Some and Lonesome

Mar 2 - May 10, 2009

Max Book’s new images are difficult to grasp. When consciousness attempts to take hold of his images, and determine their meaning, it is as if they slip through the fingers like sand. The onlooker quickly begins to understand that Book moves within a framework where the usual state of things is put out of order.

Ever since his debut in the late 1970s, Book has opposed one-dimensional readings of the pictures. His work from the 1980s was charged with contradictions. With his well-known ”gap” between visual notions and style classifications, Book was able to play contradictions against one another form of distortion has occurred. The motifs are recognisable on one level – people in nature – but seem unstable, as if, at any moment, they could collapse.

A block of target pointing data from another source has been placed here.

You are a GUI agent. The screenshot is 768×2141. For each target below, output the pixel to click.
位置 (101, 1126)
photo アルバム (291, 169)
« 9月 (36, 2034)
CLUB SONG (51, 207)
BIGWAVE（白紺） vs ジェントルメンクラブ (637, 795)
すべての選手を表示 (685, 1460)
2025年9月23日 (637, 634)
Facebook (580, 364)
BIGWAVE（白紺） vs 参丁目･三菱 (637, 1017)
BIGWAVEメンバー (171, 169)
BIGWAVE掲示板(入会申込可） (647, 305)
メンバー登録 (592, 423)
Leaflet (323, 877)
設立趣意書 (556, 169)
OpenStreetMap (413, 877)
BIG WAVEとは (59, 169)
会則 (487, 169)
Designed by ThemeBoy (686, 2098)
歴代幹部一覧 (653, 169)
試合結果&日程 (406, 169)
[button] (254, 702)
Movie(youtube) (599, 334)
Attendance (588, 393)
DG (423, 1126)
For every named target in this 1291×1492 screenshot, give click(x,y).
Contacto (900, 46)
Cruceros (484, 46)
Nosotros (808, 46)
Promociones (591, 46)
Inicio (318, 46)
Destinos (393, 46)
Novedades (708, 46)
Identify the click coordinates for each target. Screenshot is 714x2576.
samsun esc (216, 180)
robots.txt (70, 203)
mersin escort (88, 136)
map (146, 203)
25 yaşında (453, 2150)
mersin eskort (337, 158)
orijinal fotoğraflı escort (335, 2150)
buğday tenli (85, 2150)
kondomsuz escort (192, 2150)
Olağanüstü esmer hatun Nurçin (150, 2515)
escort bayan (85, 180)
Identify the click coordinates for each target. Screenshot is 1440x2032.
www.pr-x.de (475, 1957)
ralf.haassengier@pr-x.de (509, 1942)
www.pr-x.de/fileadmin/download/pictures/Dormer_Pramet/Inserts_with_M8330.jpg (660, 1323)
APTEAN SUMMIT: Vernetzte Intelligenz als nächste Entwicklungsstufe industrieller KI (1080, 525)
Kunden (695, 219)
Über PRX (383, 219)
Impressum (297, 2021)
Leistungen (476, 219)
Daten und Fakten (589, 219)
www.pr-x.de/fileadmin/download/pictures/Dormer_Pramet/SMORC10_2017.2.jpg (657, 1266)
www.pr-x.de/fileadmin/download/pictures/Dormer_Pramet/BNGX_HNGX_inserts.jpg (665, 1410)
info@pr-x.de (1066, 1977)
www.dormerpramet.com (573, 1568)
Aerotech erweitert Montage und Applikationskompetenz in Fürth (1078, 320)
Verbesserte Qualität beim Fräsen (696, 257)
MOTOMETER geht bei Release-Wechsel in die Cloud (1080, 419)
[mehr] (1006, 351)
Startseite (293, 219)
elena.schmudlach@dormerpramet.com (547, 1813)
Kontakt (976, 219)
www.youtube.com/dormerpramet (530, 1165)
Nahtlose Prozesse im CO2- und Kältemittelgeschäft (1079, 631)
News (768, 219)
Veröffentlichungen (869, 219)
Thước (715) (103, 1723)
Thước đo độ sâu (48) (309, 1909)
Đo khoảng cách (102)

Book’s latest paintings stem from photographs, the majority of which are taken in the area surrounding Handen. In the images of thickets, meadows, and streams, we meet a Nordic nature that may call to mind both Anders Zorn and Bruno Liljefors. The darkness is deeper; however, the paintings occasionally erupt into ”blind colouristic beauty”, to use the artist’s own words. The motifs are like a cloth being wrought out towards its ends. The scenes are turned inside out as if the were viewed through a psychosis or LSD-trip. The psycadelica of the 1960s and 70s is clearly an underlying reference. The effect is reminiscent of techniques used by movie directors, such as Alfred Hitchcok, in order to provoke a sense of discomfort. With a so called dolly zoom – the camera is pulled away from the motif whilst zooming in – distorting the proportions of objects in the foreground and backround, which has an extremely distressing effect on human consciousness. In this manner, the usual order of things is displaced in Book’s new paintings. Nothing can be taken for granted. The wellknown has become estranged.

The manipulation of scale in order to break with a conformed vision is also something we find in romantic landscape painting. This break constitutes a starting point for Book, but perhaps not so much in his iconography as in his visual rhetoric, his way of extending the image in order to increase the drama, create lacunas between depicted objects and people, blind (or yellow) spots in the middle of the image that one’s consciousness must fill in.

The images appear to be imprints of a state of mind, an experience that nature has come too close while, at the same time paradoxically remaining distant. The world is seen through a medial filter. On the surfaces of the images, there are splashes of yellow, blue, or magenta, reminiscent of blots of printing colour. Some of the paintings portray a kind of McLuhan-ish media mass, where time is bent in and out. The world is curved inwards. Everything is rotating faster. ”There must be some way out of here, said the joker to the thief.”